If you think about the time that a nurse spends just administering the drug seems fairly simple, but what does a nurse have to do? They have to find the drug wherever it’s stored, whether it’s a refrigerator or some compartment closet. They have to get that open. They have to use a scanning tool. They have to check the right drug, the right patient, and the right dose.

They have to come and administer the drug. If it’s an oral drug, they may have to bring some water. Then, of course, there’s making sure the patient’s able to take the drug plus the charting that goes along with it.

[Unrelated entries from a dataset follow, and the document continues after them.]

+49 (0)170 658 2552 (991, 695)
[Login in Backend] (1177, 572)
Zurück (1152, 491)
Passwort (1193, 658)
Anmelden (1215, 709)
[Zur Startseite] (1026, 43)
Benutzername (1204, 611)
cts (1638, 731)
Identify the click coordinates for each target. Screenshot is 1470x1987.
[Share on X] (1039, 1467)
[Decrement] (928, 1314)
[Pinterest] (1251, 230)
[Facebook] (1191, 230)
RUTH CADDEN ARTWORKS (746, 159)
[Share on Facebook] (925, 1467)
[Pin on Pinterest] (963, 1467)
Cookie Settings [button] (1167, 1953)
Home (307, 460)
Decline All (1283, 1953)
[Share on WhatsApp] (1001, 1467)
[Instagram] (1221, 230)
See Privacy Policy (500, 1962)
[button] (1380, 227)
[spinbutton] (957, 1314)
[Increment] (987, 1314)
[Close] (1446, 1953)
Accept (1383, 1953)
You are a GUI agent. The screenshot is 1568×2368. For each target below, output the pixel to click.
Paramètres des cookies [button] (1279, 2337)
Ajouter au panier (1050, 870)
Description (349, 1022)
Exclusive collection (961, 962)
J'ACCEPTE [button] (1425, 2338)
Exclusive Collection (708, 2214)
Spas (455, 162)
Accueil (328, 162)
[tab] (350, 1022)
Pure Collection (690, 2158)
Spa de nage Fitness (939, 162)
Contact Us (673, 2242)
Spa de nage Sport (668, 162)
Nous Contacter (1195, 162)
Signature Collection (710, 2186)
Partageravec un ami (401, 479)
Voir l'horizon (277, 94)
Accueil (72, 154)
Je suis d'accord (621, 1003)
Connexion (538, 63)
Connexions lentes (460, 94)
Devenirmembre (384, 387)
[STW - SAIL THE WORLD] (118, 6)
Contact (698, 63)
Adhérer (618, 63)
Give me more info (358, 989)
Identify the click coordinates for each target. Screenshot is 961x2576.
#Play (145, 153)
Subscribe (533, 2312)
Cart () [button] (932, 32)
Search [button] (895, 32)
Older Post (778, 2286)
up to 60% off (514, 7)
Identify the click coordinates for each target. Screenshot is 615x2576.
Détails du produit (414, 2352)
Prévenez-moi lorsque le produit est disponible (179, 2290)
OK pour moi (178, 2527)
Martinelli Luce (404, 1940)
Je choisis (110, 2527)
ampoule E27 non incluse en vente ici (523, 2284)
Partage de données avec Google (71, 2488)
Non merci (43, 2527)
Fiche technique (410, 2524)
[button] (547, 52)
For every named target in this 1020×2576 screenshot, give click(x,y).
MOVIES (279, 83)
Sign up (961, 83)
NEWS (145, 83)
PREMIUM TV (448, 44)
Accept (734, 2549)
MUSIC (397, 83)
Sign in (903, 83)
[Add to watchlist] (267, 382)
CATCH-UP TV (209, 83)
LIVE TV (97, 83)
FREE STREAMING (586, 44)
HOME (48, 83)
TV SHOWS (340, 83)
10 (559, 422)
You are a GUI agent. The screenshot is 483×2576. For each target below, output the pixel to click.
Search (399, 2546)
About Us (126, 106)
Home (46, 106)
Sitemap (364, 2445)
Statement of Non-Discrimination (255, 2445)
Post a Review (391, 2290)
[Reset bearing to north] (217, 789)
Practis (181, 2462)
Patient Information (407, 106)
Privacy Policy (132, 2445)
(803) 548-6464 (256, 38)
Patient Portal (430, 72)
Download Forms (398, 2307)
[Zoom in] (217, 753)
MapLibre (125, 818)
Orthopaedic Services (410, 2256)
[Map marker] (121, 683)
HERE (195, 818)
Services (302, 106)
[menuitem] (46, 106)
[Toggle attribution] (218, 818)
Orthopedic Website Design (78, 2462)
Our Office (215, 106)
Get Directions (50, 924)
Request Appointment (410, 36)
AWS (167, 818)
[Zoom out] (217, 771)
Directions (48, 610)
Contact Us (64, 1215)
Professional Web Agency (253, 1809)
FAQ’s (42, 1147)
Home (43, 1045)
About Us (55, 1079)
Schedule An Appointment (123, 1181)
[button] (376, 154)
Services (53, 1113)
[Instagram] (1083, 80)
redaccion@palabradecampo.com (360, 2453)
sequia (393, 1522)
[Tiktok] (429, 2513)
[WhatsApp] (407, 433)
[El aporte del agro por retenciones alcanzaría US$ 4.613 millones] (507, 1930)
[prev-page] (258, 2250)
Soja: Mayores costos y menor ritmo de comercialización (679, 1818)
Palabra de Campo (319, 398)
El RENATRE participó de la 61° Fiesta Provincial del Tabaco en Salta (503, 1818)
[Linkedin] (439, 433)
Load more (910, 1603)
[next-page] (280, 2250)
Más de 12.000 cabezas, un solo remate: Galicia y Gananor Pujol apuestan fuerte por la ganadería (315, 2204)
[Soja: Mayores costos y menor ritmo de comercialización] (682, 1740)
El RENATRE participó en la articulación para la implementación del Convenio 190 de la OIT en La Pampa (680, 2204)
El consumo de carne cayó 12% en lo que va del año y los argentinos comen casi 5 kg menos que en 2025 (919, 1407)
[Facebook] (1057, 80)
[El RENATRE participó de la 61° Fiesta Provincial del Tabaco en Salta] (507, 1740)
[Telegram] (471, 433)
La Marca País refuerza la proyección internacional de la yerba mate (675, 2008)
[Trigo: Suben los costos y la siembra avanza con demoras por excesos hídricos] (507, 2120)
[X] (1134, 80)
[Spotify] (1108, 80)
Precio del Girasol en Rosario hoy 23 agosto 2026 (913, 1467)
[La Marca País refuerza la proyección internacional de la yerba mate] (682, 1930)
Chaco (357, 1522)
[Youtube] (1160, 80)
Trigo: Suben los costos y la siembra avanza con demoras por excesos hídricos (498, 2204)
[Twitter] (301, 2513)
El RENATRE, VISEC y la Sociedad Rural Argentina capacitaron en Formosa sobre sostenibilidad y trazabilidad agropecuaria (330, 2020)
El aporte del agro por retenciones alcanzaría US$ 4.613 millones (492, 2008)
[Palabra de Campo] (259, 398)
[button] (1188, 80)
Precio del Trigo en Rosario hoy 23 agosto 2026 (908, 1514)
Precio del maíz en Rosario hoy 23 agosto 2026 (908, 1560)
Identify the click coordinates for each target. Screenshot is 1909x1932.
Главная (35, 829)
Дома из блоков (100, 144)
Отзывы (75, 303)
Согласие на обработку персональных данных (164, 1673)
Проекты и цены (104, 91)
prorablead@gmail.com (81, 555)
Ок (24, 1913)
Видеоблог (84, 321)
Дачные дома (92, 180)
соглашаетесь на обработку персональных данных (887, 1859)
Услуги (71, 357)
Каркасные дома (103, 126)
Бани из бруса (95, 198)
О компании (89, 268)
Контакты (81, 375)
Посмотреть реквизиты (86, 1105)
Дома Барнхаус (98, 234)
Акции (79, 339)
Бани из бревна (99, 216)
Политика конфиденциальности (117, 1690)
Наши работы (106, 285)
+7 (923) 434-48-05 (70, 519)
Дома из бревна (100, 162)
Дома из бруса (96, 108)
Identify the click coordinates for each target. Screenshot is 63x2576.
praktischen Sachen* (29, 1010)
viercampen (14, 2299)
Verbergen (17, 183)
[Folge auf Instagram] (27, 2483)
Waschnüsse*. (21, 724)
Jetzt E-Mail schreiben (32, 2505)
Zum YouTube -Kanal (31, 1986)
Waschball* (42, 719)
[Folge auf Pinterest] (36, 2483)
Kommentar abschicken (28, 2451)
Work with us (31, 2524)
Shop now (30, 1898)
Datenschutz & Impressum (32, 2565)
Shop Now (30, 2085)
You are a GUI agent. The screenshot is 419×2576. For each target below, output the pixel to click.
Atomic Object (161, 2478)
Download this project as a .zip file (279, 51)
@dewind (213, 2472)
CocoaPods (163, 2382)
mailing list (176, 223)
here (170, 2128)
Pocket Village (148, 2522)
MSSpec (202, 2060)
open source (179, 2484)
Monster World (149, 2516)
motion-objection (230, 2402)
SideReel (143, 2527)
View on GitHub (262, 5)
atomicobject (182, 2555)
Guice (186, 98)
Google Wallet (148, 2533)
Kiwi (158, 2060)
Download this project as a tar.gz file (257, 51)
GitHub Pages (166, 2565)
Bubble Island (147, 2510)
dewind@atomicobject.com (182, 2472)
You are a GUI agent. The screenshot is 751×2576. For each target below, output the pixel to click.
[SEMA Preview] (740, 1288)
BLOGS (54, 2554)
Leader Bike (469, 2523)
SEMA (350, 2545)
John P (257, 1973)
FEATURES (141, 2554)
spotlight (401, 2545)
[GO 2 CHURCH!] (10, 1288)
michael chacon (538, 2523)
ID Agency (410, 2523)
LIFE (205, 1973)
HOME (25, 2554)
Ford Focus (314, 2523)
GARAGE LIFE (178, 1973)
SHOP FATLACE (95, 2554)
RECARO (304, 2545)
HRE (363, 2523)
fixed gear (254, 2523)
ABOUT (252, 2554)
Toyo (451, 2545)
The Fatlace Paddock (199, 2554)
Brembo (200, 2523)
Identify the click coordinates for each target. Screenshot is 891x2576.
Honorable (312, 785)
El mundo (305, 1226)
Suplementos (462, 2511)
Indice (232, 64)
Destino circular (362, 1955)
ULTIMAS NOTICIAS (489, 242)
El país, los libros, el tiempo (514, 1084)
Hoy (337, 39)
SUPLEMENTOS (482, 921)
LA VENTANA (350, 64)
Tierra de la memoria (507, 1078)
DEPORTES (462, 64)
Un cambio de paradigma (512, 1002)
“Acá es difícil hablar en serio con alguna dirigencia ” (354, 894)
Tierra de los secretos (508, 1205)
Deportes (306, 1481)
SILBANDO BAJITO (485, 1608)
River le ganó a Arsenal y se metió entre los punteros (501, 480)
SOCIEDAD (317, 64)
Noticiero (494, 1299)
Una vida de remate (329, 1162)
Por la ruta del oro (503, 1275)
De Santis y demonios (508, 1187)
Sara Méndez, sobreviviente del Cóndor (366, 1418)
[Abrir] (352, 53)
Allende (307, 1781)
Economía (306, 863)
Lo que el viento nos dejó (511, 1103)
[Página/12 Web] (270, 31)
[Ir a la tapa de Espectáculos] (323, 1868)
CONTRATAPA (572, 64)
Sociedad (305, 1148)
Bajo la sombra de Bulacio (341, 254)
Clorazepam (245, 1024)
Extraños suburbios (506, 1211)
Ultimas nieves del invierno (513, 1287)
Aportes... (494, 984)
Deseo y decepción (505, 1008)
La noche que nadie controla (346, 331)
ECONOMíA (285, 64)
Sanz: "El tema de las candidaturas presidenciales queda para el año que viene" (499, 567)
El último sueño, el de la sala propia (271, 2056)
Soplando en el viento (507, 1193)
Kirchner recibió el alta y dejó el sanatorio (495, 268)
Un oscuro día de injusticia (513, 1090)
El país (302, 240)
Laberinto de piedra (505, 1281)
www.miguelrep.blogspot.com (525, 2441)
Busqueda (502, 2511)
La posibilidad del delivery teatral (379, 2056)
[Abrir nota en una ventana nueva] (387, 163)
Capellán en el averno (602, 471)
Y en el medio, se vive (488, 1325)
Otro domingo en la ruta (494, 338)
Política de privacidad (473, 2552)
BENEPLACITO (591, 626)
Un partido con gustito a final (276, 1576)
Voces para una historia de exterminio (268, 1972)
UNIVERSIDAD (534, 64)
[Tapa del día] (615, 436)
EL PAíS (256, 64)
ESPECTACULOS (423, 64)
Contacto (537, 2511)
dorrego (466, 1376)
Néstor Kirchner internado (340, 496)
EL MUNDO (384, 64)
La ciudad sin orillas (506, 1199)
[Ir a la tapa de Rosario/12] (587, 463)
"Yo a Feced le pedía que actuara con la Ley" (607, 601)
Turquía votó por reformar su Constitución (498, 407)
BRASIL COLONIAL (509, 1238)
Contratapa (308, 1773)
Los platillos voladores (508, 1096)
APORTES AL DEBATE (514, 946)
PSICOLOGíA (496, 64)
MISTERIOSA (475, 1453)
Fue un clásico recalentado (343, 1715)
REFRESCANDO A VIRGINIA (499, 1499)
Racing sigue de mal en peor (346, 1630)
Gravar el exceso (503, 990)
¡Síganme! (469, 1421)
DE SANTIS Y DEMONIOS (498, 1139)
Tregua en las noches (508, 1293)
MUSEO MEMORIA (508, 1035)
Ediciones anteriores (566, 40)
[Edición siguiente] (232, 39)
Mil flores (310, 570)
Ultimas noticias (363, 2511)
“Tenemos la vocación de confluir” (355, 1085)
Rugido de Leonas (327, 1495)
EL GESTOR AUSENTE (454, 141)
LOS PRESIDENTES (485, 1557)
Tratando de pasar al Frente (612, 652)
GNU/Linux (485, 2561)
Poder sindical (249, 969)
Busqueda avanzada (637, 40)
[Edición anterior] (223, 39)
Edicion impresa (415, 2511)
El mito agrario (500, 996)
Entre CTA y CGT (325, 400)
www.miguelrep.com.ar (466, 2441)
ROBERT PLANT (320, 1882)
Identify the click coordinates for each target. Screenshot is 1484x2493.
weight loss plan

Every seemingly simple task has a lot of micro-tasks associated with it and is time-consuming. If you think about the scheduled drug, well, that can really throw off workflows. These are the types of indirect time-related costs that could be associated with this problem. We estimated at BASE10 that just for infectious disease management alone, we believe that up to 75% based on CDC reports and other people that about 75% of antibiotics prescribed, are inappropriate or overused. That’s a lot, and so just having this antibiotic stewardship can be something really important.

In addition to that, we estimate that savings, with appropriate infectious disease management direct costs of that facility of about 100 residents, could save about $80,000 per year just by getting this right, and from indirect cost and time, about 80 hours per year per 100-bed facility. We could see that there’s a lot of different things that could be done to save time and to save money.

Another thing that BASE10 does to help facilities is reporting. We’re talking about infectious diseases right now. There’s a lot of responsibility for state and government reporting. As many of you know during the pandemic, COVID reporting was a major burden on facilities, very time-consuming, and very difficult. Fifty-seven percent of facilities incurred citations for inappropriate or underreporting of COVID, and these citations come with hefty fines, and we’ve instituted a way with our technology to offer the service and take on the burden of reporting.

Additionally, the clients have been extremely pleased with the amount of time that was saved from the staff not being burdened with this. In short, I think that we’ve heard a lot about lobbying and doing things with the government, but we at BASE10 are focusing on creative solutions to how to take better care of the patients, how to do it at lower costs, and how to do it with reducing the burden of time that’s obviously on the shorthanded facilities.